Stocks fluctuate: Mixed earnings news and continued concerns about Greece set the tone in early trading. Dow is up about 16 points.

Countrywide deal? A $600 million settlement in a federal shareholder class action has been struck, the Daily Journal reports. Former CEO Angelo Mozilo remains the target an SEC civil fraud suit, and a criminal grand jury is investigating the lender's disclosures to shareholders.

Both the SEC suit and the shareholder class action allege that beginning around 2004, Countrywide - once the largest mortgage lender in the nation - furtively shifted its loan portfolio away from traditional fixed-rate mortgages toward riskier loans that required less documentation. Eventually the housing market declined, and analysts speculated in 2008 that defaults in its loan portfolio could drag the company into bankruptcy. Ultimately, Bank of America purchased Countrywide in 2008 in an acquisition valued at $4 billion.

The problem with pensions: Consultant Girard Miller told the Little Hoover Commission that state and local governments have $325 billion in unfunded pension liabilities. That amounts to $22,000 for every working adult in the Golden State. From the LAT:

If the problem is not addressed, the burden for funding government employee pensions would fall to the state's taxpayers. Many elected officials are advocating a reduction in benefits mostly for new hires to stave off tax hikes -- setting up a collision course with the state's powerful public employee unions.

What about derivatives reform?: The shady practice of Wall Street betting on financial products might be forced to get played in the open under the financial reform package being considered. From NYT columnist Floyd Norris:

Customers will have to put up money to take positions, and provide more money if the market moves against them. The prices being paid will be clear for all to see. If that happens, it will damage Wall Street profit margins. Some corporate customers have been persuaded that such transparency will hurt them, but that is not likely to be true. Their apparent costs may rise as they are forced to put up cash, which they may have to borrow.

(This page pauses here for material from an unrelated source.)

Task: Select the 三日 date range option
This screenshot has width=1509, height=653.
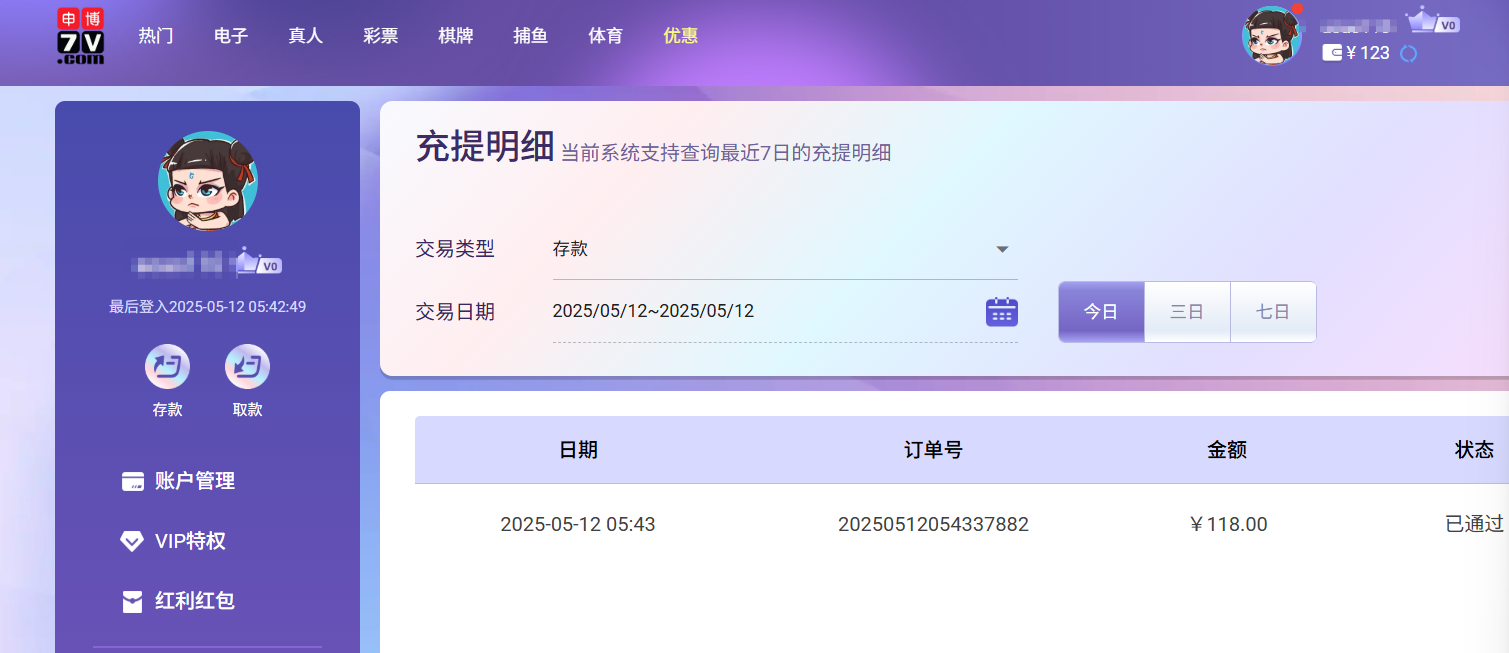Action: [1187, 312]
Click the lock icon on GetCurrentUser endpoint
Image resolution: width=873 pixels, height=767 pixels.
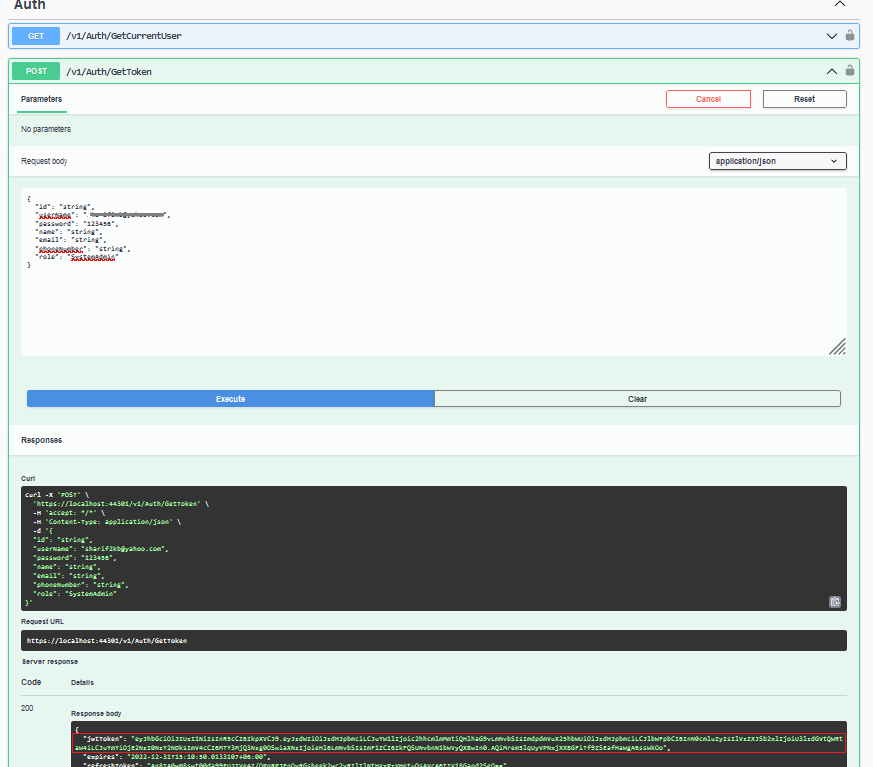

But that is a cost they would eventually pay anyway, and they will be compensated by better pricing from a transparent and competitive market.

Mayor's budget blasted: City Attorney Carmen Trutanich calls it a "fundamental failure of management." His office is being asked to take an 18 percent cut, far more than any other city department. The mayor's spokesman says that Trutanich doesn't understand the budget proposal. (Daily News)

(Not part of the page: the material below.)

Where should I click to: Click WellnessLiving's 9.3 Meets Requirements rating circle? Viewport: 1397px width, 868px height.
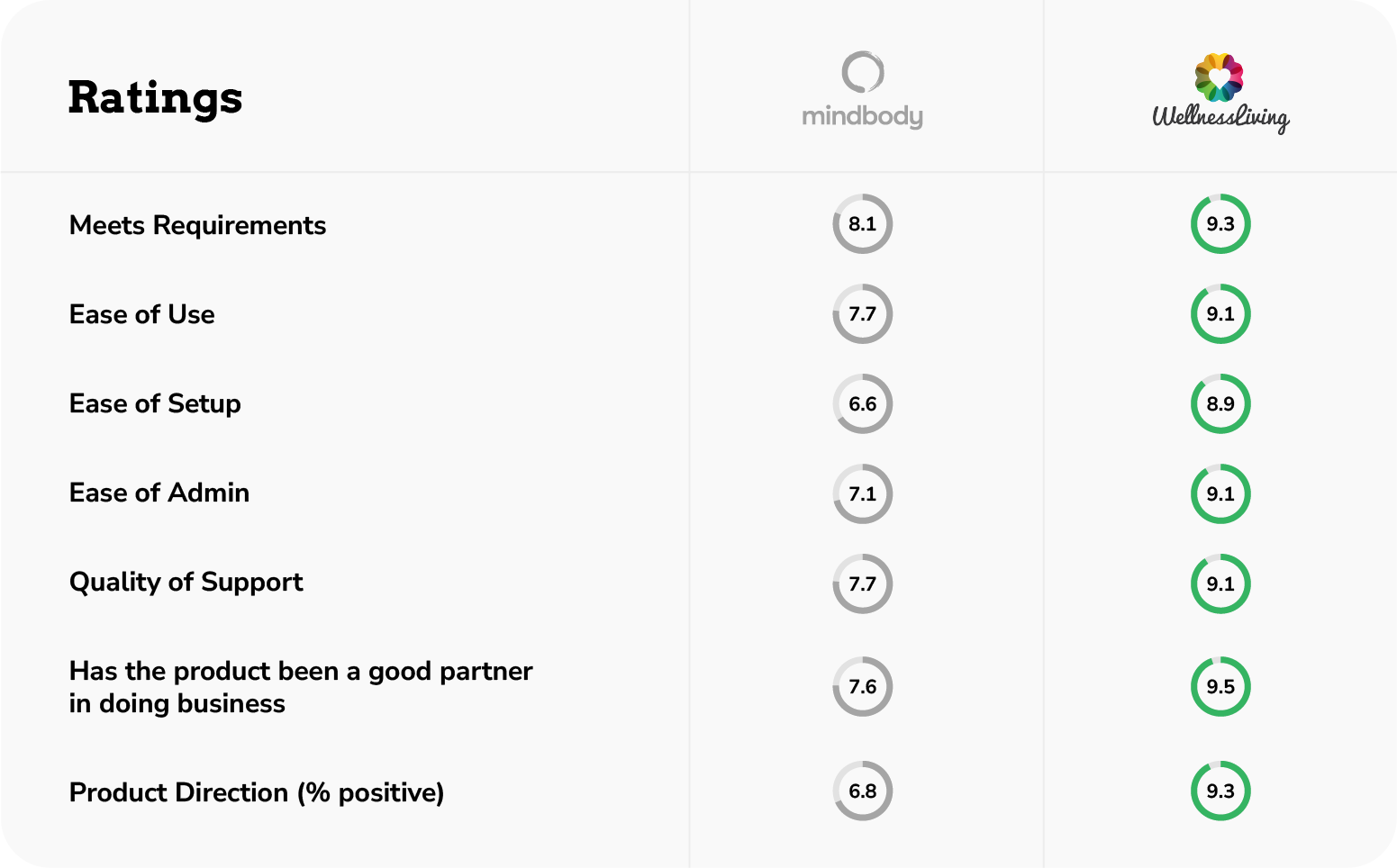1220,224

MTA endorses "30-10" idea: That's the mayor's plan to accelerate the construction of major transit projects, including the Westside subway extension, from 30 years to 10. Great line from Villaraigosa, who sits on the MTA board: "This has never been done and I'm not sure we can say with a straight face that it will be done." (LAT)

Banks in the clear: California Treasurer Bill Lockyer hasn't found any irregularities in the way Wall Street houses trade in credit default swaps on the state's municipal bonds. From the LAT:

Credit default swap contracts are a way for investors and traders to buy insurance against a default by a bond issuer. The cost of that insurance on California's general obligation bonds had surged early this year, which indicated one of two things, or both: Some owners of the state's debt were growing more fearful of a default, or speculators were pushing up swap insurance prices and thereby fomenting worries about the state -- which, in turn, could make the insurance more valuable.

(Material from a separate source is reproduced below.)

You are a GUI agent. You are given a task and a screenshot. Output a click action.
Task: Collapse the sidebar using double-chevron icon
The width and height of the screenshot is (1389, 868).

LAX backlog clearing: The airport's regular schedule of 17 daily flights to the U.K and Europe should resume today. But there are still about 3,000 passengers who need to be rebooked from cancelled flights. (KPCC)

Boeing fined 500K: The ruling by regional water quality regulators covers stormwater violations at the Santa Susana Field Laboratory in eastern Ventura County. Company was also ordered to pay $75,000 for days when contaminants exceeded permitted limits. (AP)


More by Mark Lacter:
American-US Air settlement with DOJ includes small tweak at LAX
Socal housing market going nowhere fast
Amazon keeps pushing for faster L.A. delivery
Another rugged quarter for Tribune Co. papers
How does Stanford compete with the big boys?
Those awful infographics that promise to explain and only distort
Best to low-ball today's employment report
Further fallout from airport shootings
Crazy opening for Twitter*
Should Twitter be valued at $18 billion?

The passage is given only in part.